Thursday, July 13, 2023

Disease course in multiple sulfatase deficiency differs from metachromatic leukodystrophy

Beck-Wödl S, Kehrer C, Harzer K, Haack TB, Bürger F, Haas D, Rieß A, Groeschel S, Krägeloh-Mann I, Böhringer J. Long-term disease course of two patients with multiple sulfatase deficiency differs from metachromatic leukodystrophy in a broad cohort. JIMD Rep. 2020 Dec 8;58(1):80-88. doi: 10.1002/jmd2.12189. PMID: 33728250; PMCID: PMC7932862

Abstract

Multiple sulfatase deficiency (MSD) is a lysosomal storage disease caused by a deficiency of formylglycine-generating enzyme due to SUMF1 defects. MSD may be misdiagnosed as metachromatic leukodystrophy (MLD), as neurological and neuroimaging findings are similar, and arylsulfatase A (ARSA) deficiency and enhanced urinary sulfatide excretion may also occur. While ARSA deficiency seems a cause for neurological symptoms and later neurodegenerative disease course, deficiency of other sulfatases results in clinical features such as dysmorphism, dysostosis, or ichthyosis.

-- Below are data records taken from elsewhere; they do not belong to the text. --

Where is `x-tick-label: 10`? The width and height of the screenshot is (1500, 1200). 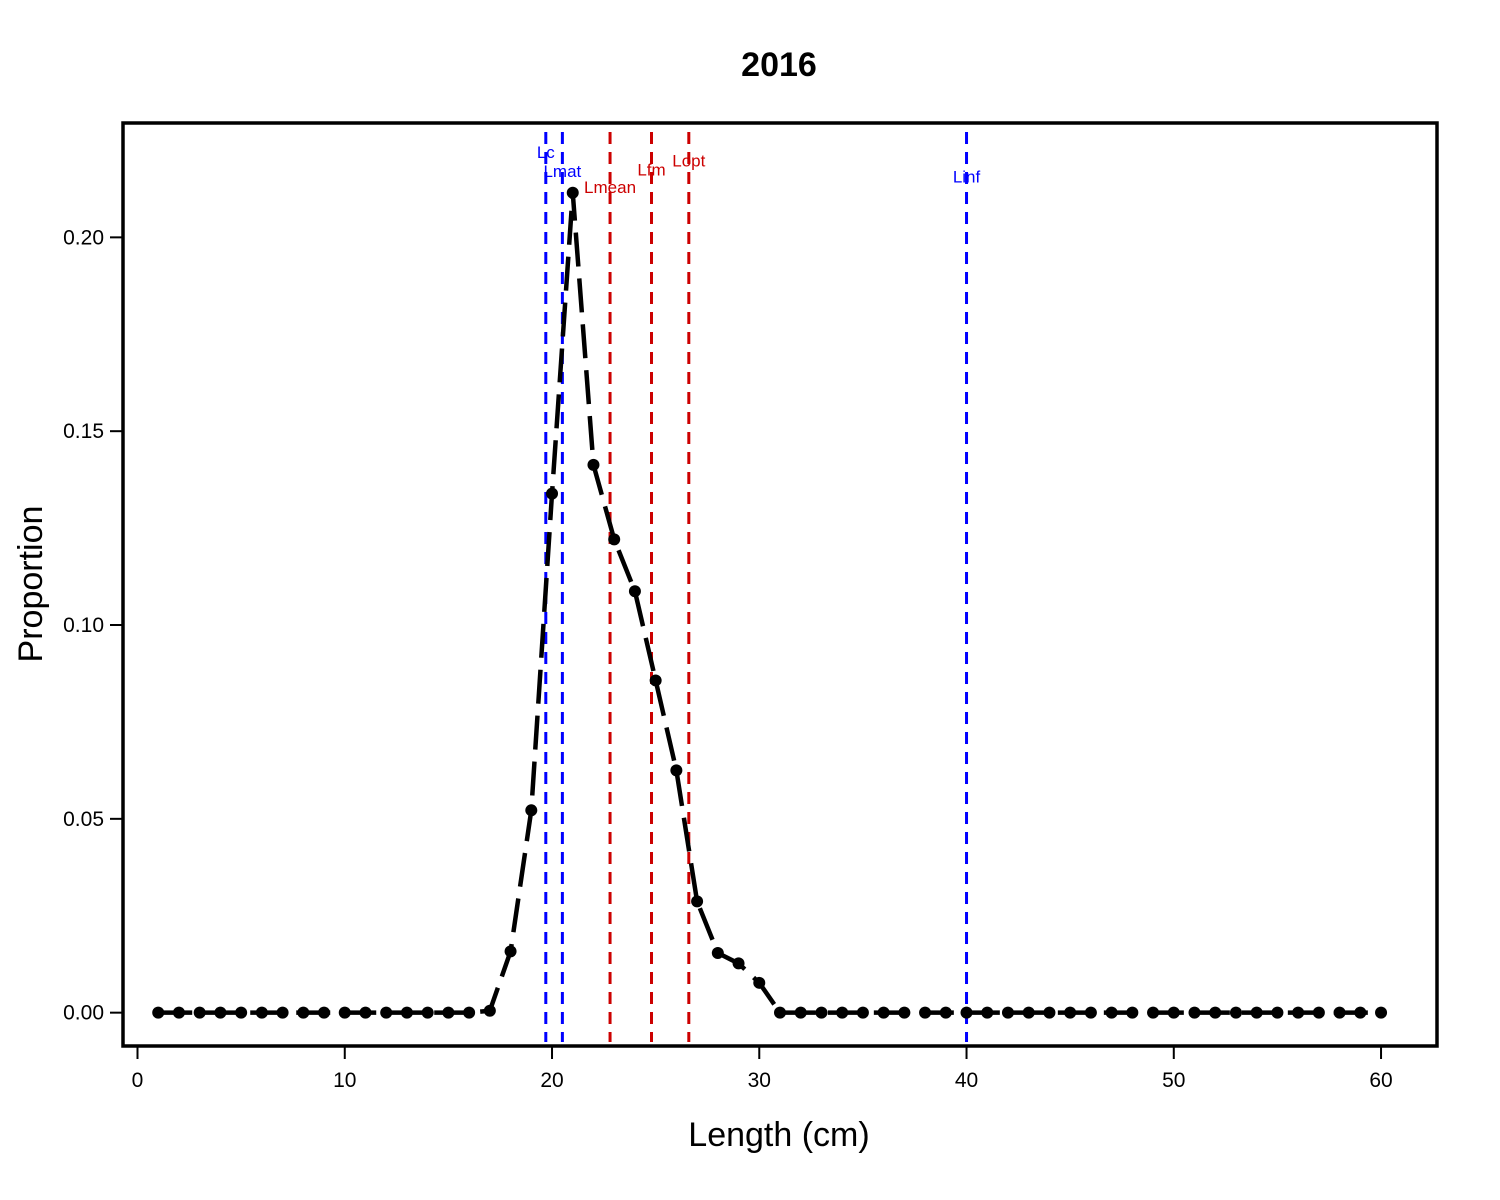 x-tick-label: 10 is located at coordinates (344, 1080).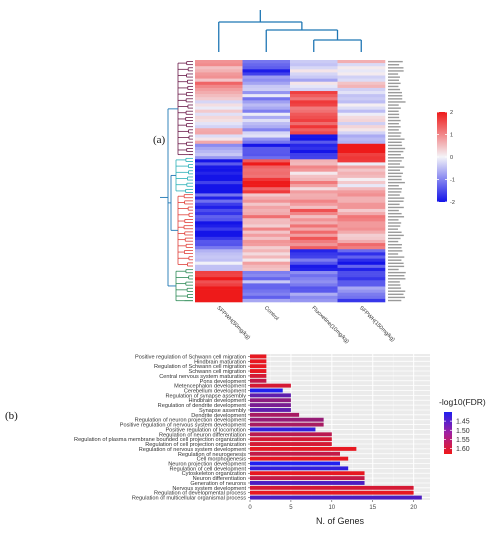 This screenshot has width=502, height=550. Describe the element at coordinates (206, 430) in the screenshot. I see `category-label: Positive regulation of locomotion` at that location.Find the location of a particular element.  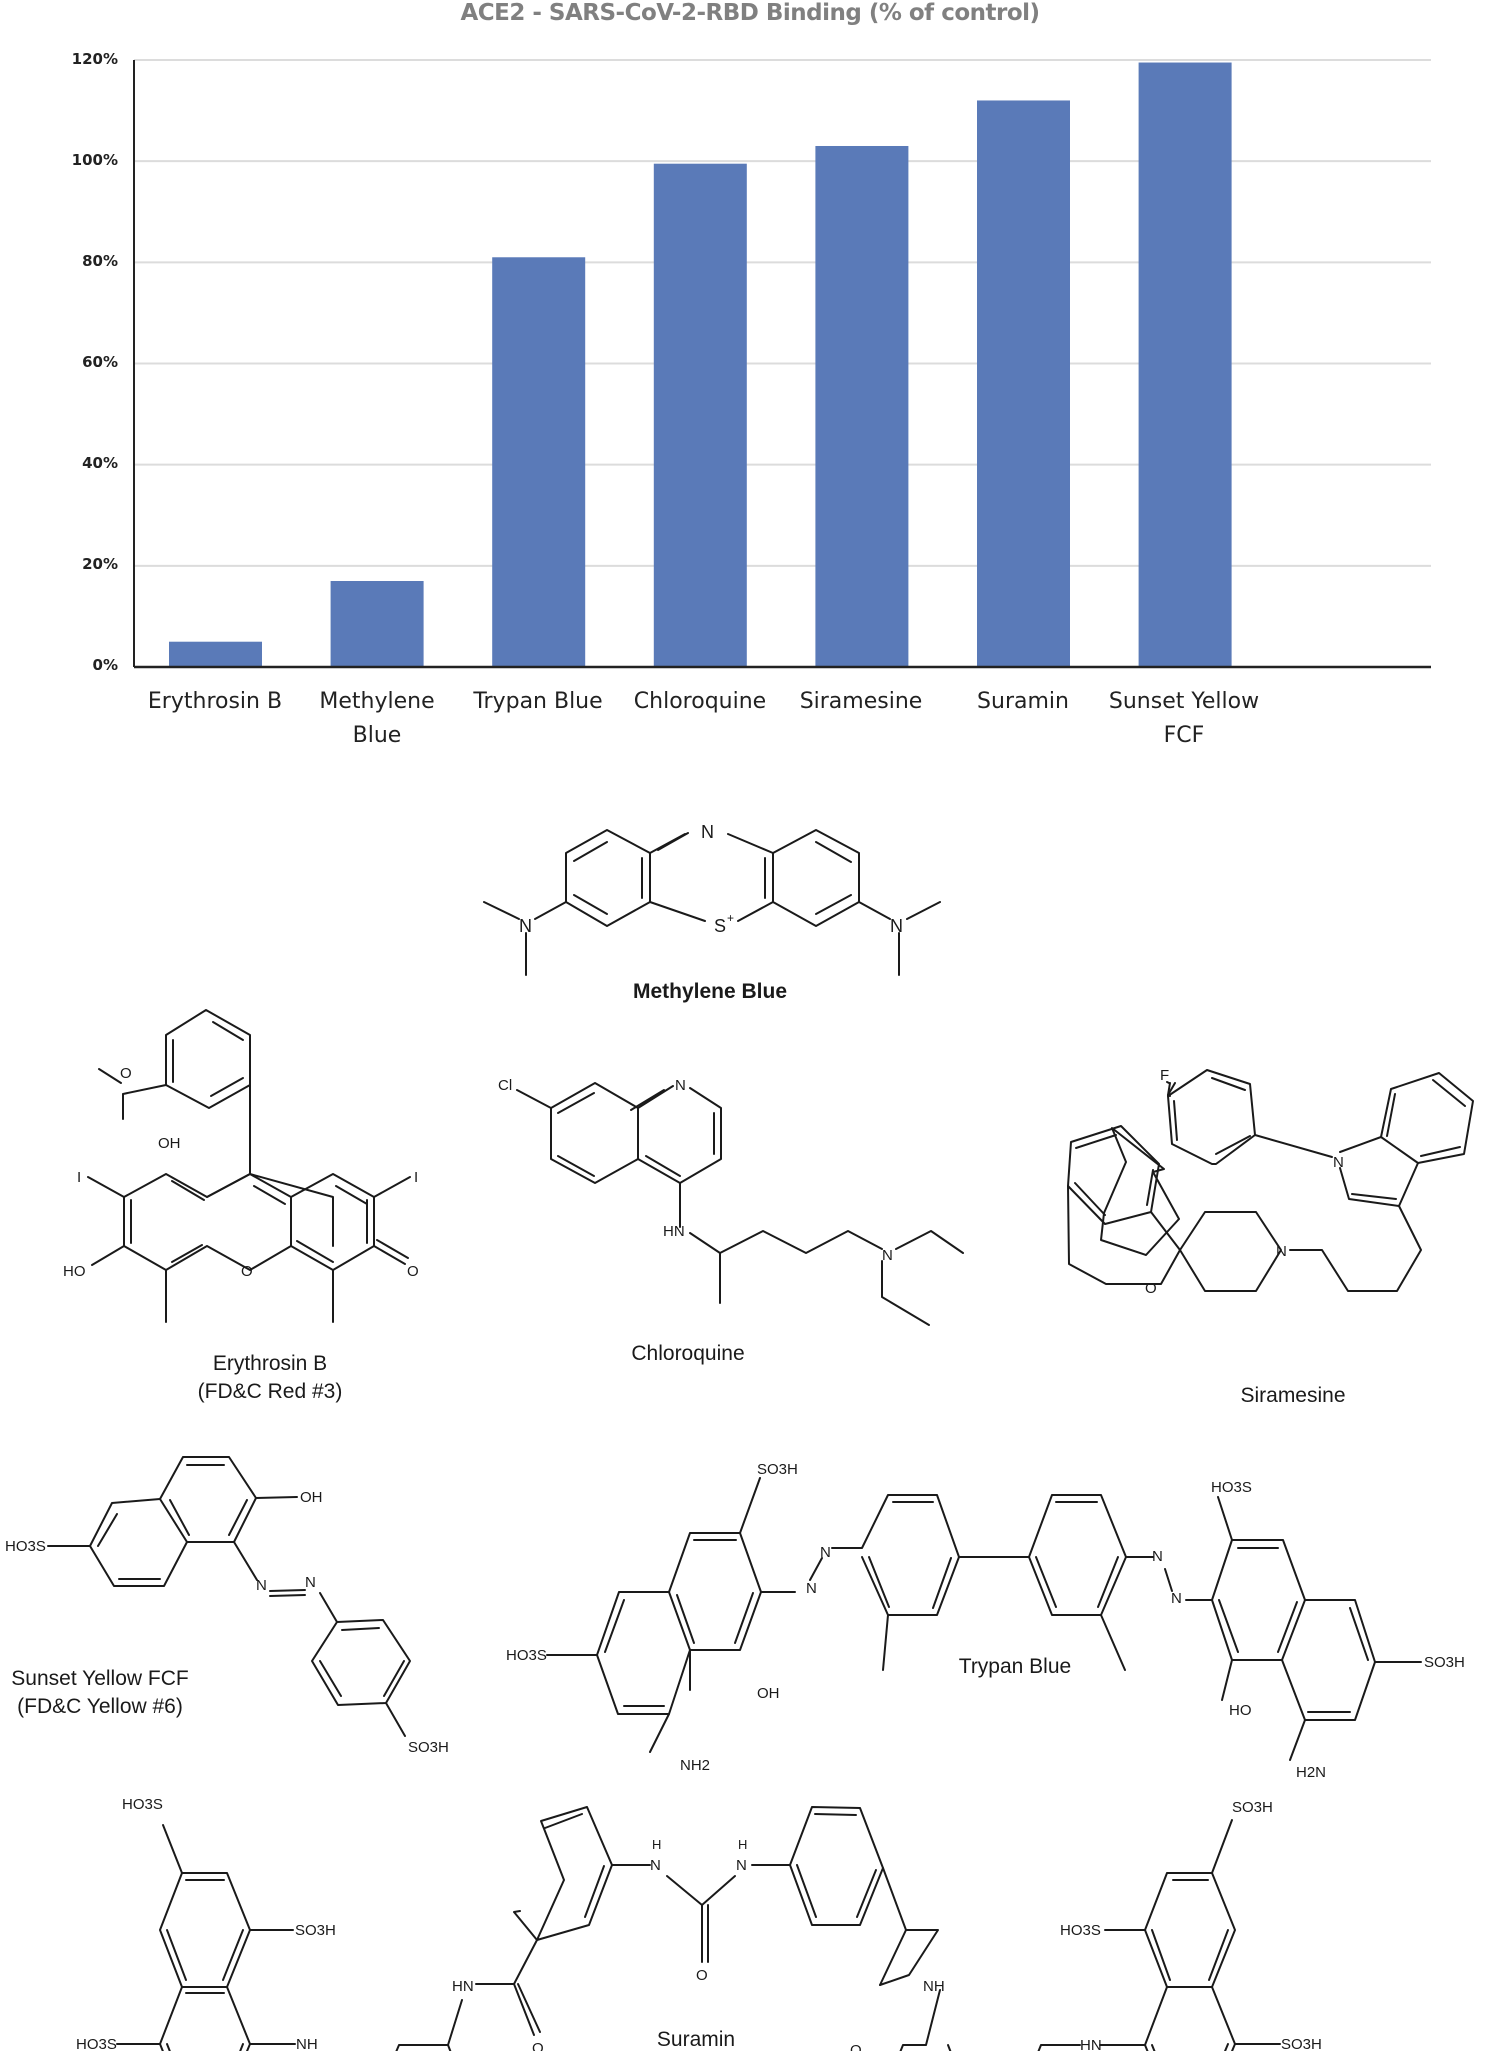

x-tick-label: Trypan Blue is located at coordinates (538, 702).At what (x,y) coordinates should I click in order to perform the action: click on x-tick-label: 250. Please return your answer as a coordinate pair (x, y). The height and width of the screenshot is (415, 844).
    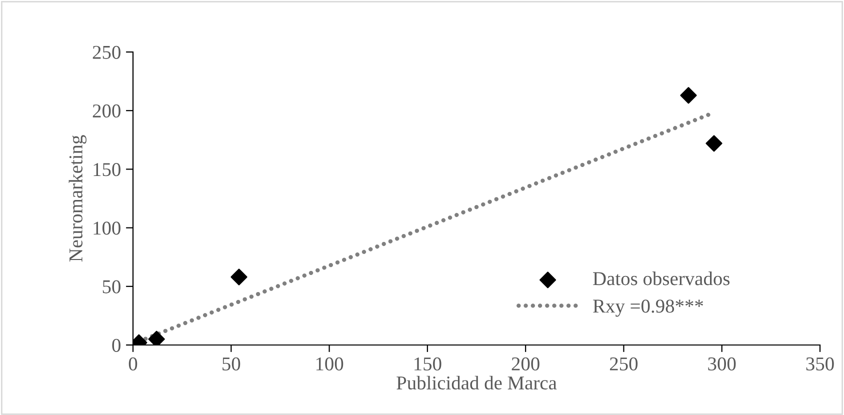
    Looking at the image, I should click on (624, 364).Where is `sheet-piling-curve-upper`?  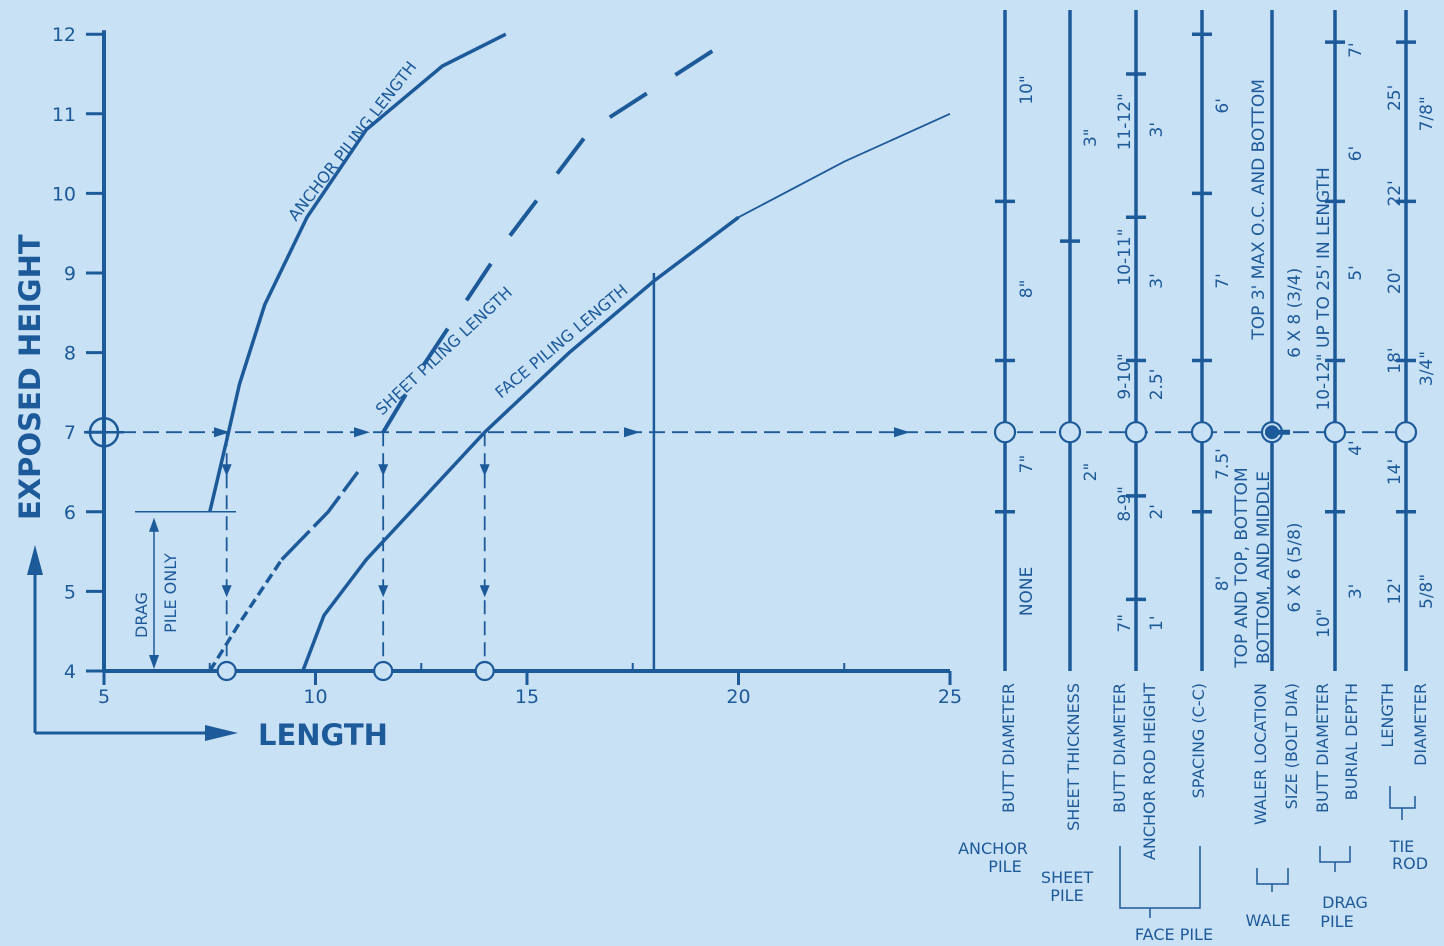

We report on a girl and a boy of the same origin presenting with severe ARSA deficiency and neurological and neuroimaging features compatible with MLD. However, exome sequencing revealed not yet described homozygosity of the missense variant c.529G > C, p.Ala177Pro in SUMF1. We asked whether dynamics of disease course differs between MSD and MLD. Comparison to a cohort of 59 MLD patients revealed different disease course concerning onset and disease progression in both MSD patients. The MSD patients showed first gross motor symptoms earlier than most patients with juvenile MLD (<10th percentile of Gross-Motor-Function in MLD [GMFC-MLD] 1). However, subsequent motor decline was more protracted (75th and 90th percentile of GMFC-MLD 2 (loss of independent walking) and 75th percentile of GMFC-MLD 5 (loss of any locomotion)). Language decline started clearly after 50th percentile of juvenile MLD and progressed rapidly. Thus, dynamics of disease course may be a further clue for the characterization of MSD. These data may contribute to knowledge of natural course of ultra-rare MSD and be relevant for counseling and therapy.